Our attorneys know achieving corporate governance success requires strong foresight about the practical repercussions of making business decisions in accordance with legal standards. Because of this, the Spencer Fane team works proactively to help clients understand the law, establish systems to ensure compliance at all levels of the organization, and communicate effectively both internally and externally. Regardless of whether our team is advising a client in a reactive or proactive situation, our attorneys lead clients to a place where the record shows proper steps were taken at the appropriate times, the correct procedures were in place, and transparency was prioritized at every turn.
Not only do we understand the legal ins and outs of corporate governance, but our attorneys work to grasp the intricacies of a client’s corporate environment and the personalities involved in legal matters related to a client’s business objectives and overall goals. As a result, our perspective and background combine to deliver clients desired results when faced with unique challenges and circumstances.
We regularly assist clients in drafting governing documents (articles, bylaws, and policies); fiduciary duties and conflicts of interest; directors’ and officers’ insurance coverage; confidentiality obligations; elections of officers and directors; codes of ethics; membership qualifications; compensation policies; and relationships with local or regional chapters, including advising associations with respect to affiliation and other agreements with subordinate entities.

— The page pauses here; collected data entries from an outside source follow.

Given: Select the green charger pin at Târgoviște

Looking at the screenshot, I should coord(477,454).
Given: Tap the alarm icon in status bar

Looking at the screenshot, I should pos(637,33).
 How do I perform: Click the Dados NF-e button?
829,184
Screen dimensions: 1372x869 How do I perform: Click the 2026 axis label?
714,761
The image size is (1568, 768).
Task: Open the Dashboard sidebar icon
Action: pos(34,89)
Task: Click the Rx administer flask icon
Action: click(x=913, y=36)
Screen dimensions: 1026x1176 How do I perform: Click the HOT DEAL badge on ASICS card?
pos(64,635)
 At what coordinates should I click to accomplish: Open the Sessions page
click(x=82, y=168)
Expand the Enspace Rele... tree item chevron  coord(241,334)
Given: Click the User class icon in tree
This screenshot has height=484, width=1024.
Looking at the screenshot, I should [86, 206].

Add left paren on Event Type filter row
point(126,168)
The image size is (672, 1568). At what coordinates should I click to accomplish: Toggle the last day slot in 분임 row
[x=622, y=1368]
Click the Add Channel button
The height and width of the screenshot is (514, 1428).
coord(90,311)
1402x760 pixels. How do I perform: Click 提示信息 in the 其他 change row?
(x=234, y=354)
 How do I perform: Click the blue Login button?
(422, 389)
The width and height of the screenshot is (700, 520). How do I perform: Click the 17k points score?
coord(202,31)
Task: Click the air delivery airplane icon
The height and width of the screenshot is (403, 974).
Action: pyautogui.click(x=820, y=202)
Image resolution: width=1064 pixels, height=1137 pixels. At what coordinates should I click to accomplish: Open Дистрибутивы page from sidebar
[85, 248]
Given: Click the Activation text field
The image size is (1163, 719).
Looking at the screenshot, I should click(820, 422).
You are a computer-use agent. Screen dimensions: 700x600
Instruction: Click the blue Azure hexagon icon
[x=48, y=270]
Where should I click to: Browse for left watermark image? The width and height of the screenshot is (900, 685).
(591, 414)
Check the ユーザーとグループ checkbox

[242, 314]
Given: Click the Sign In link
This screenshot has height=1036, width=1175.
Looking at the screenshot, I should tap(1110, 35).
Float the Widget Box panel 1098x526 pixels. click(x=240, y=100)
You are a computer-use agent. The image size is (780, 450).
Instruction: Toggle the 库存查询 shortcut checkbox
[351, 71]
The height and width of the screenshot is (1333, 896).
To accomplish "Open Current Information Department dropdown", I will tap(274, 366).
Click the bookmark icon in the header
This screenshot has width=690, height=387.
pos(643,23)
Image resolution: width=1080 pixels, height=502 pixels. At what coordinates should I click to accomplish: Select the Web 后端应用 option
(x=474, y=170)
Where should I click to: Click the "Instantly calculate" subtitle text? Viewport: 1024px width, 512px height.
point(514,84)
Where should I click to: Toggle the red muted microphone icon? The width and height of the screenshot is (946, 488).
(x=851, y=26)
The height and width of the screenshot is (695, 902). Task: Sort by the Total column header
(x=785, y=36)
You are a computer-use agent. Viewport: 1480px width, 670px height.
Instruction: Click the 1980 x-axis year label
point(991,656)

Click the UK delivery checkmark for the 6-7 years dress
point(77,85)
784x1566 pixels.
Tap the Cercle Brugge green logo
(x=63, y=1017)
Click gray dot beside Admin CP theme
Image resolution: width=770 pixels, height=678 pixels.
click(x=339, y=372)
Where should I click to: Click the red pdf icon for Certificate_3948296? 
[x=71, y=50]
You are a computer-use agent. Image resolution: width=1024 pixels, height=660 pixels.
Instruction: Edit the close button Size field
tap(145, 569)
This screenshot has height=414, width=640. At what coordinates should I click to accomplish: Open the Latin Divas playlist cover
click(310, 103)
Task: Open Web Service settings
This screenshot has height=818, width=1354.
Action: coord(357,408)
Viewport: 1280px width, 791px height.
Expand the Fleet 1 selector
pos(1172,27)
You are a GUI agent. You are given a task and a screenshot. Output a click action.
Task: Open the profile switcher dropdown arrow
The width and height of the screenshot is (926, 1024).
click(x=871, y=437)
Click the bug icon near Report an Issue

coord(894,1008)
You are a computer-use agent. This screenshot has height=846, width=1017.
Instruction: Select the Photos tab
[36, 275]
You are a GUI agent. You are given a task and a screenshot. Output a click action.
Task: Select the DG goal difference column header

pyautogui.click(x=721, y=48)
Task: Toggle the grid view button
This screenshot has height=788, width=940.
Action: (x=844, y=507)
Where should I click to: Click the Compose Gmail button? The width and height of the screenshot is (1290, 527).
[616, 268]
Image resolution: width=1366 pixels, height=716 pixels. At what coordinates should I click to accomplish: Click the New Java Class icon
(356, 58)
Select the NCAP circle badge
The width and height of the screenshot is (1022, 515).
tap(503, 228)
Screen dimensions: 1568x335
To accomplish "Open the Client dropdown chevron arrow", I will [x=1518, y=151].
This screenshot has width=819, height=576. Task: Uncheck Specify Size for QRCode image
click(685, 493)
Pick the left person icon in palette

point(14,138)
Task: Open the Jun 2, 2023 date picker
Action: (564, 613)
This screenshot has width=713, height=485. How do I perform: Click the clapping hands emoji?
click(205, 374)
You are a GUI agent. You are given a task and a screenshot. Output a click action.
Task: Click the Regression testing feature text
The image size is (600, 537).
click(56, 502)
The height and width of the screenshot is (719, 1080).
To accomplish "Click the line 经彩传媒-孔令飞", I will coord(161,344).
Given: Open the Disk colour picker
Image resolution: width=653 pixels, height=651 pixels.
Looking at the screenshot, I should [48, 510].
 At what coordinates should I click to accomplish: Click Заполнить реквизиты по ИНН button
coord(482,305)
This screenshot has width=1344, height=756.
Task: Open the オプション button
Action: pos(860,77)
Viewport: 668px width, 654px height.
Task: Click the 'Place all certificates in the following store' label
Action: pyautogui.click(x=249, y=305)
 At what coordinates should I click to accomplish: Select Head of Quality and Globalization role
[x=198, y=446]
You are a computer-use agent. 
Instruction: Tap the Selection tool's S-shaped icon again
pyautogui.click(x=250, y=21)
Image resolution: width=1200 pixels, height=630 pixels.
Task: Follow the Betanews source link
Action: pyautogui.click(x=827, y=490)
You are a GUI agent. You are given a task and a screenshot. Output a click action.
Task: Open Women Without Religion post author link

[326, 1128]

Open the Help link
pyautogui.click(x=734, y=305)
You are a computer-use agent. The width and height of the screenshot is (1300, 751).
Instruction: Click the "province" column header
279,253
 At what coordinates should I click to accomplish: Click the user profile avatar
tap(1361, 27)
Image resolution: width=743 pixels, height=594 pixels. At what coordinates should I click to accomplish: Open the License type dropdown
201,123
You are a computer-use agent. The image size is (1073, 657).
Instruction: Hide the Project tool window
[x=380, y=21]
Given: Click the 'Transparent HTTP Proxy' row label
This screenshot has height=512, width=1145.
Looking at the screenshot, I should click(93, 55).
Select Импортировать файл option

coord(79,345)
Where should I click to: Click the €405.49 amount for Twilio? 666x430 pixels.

The Spencer Fane team also has extensive experience serving as special counsel in connection with internal investigations, enforcement proceedings, and responses to shareholder derivative claims and governmental inquiries. We provide advice in navigating the waters of the Sarbanes-Oxley and Dodd-Frank Acts, drafting codes of ethics and business conduct, establishing committee charters, complying with fiduciary duty standards, applying the U.S. Sentencing Guidelines, dealing with whistleblower claims, detecting and preventing fraud, and setting up governance systems that are both legally viable and practically implemented.
- Represented board of directors of a privately held company in negotiating settlements with private and governmental claimants while establishing appropriate governance protocols with controlling shareholder that had a different stake in the outcome of the claims.
- Represented public company’s special committee of independent directors in negotiating tender offer by majority shareholder.
- Advised special committee of public company board in investigation of SEC inquiry into CEO conduct.